Myopia, a highly prevalent refractive error worldwide, occurs when parallel light rays are refracted by the optical system of the eye and converge in front of the retina, leading to blurred vision, with limited effective intervention options available currently. As a natural small-molecule carotenoid, zeaxanthin (Zea) demonstrates antioxidant and anti-inflammatory properties; however, its involvement in myopia is not yet well understood. Accordingly, this research was designed to examine the effects of Zea in treating myopia and the underlying mechanisms involved. In our research, a myopia cell model was created via treating human scleral fibroblasts (HSFs) with hypoxia (1 % O₂), and a myopia animal model was constructed by using form deprivation methods in Wistar rats. In addition, Zea was administered as a therapeutic intervention. Following the intervention, the cell model was evaluated as follows: HSF viability was assessed using the MTT assay; glucose consumption, lactate production, and extracellular acidification rate were measured using commercial assay kits; and the expression levels of myofibroblast markers, hypoxia-inducible factor 1-alpha (HIF-1α), and key proteins involved in glycolysis were analyzed via Western blot. In the in vivo experiments, ophthalmic instruments were used to evaluate anatomical parameters of the rat eye; scleral thickness was measured using hematoxylin-eosin staining; hypoxia levels in the sclera were assessed using immunofluorescence; and myofibroblast markers, HIF-1α, and key proteins involved in glycolysis were assessed via Western blot.
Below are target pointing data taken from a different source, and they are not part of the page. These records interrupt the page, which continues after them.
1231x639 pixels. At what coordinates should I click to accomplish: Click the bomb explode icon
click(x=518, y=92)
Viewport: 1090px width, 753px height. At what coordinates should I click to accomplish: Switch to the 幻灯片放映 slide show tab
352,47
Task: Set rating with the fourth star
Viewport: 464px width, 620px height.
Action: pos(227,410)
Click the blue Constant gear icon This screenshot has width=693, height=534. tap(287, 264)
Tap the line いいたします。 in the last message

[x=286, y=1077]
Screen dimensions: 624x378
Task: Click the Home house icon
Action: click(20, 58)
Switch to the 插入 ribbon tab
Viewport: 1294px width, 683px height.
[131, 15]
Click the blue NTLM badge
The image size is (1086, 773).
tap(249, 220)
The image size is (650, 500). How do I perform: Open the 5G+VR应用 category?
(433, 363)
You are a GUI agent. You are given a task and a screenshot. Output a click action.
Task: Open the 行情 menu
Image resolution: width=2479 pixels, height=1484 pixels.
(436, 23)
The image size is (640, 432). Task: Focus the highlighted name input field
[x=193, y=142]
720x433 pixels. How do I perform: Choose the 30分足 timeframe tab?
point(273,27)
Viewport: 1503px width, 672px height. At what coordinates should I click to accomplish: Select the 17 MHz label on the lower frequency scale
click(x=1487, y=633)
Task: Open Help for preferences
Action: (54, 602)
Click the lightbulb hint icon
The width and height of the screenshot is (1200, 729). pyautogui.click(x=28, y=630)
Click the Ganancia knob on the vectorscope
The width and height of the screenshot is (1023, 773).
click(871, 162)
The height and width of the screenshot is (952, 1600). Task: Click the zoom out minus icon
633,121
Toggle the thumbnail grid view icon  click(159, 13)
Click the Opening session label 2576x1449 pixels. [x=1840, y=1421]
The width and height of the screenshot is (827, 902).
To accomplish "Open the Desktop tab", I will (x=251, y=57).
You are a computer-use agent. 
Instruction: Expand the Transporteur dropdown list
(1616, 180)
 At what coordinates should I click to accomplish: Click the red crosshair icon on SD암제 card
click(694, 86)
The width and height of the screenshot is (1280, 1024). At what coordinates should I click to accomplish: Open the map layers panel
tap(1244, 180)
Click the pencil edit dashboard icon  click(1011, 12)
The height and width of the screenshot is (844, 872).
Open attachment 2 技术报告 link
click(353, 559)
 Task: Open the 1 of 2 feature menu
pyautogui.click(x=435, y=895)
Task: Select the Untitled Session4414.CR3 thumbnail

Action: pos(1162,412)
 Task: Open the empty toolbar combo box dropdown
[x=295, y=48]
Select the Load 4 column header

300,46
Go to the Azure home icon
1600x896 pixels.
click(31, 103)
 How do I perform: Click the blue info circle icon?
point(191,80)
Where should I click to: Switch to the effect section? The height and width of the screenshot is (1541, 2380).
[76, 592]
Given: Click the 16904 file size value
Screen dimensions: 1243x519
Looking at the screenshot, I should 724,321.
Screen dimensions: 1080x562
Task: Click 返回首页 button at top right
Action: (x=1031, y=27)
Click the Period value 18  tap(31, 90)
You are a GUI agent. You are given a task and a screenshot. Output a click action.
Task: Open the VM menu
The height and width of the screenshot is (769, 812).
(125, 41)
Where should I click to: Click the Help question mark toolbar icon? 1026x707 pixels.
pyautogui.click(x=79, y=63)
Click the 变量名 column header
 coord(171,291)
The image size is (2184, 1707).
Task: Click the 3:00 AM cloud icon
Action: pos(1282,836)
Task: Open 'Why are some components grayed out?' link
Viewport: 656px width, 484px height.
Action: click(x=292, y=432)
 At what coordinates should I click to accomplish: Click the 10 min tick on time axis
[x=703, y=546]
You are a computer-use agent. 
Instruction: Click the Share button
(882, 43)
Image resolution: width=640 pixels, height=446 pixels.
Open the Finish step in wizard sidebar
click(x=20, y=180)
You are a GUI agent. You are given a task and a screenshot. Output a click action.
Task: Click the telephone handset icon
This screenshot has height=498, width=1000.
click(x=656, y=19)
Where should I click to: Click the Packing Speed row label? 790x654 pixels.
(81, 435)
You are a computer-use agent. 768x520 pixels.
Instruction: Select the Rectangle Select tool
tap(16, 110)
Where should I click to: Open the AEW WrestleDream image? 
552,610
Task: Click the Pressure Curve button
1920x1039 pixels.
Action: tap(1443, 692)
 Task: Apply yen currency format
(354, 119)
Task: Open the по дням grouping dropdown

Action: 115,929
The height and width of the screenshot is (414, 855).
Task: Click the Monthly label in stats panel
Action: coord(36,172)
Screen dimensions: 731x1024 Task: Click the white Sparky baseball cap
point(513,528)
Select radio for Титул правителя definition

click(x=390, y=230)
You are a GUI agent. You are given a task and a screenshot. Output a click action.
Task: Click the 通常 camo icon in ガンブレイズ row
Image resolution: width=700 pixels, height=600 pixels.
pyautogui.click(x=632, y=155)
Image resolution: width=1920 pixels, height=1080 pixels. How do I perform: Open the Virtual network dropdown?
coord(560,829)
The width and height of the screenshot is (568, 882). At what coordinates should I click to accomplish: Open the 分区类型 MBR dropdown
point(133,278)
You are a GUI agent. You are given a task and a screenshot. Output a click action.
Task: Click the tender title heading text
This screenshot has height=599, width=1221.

The in vitro assays demonstrated that Zea significantly enhanced the viability of HSFs under hypoxic conditions and inhibited their transformation into myofibroblasts. In the in vivo experiments, Zea effectively improved axial length, refractive error, and vitreous chamber depth in rats, while reversing scleral remodeling and hypoxia. Additionally, both in vivo and in vitro experiments showed that Zea notably diminished the vital protein expression levels in the HIF-1α-glycolysis signaling pathway. Zea improves myopia through modulation of the HIF-1α-glycolysis signaling pathway.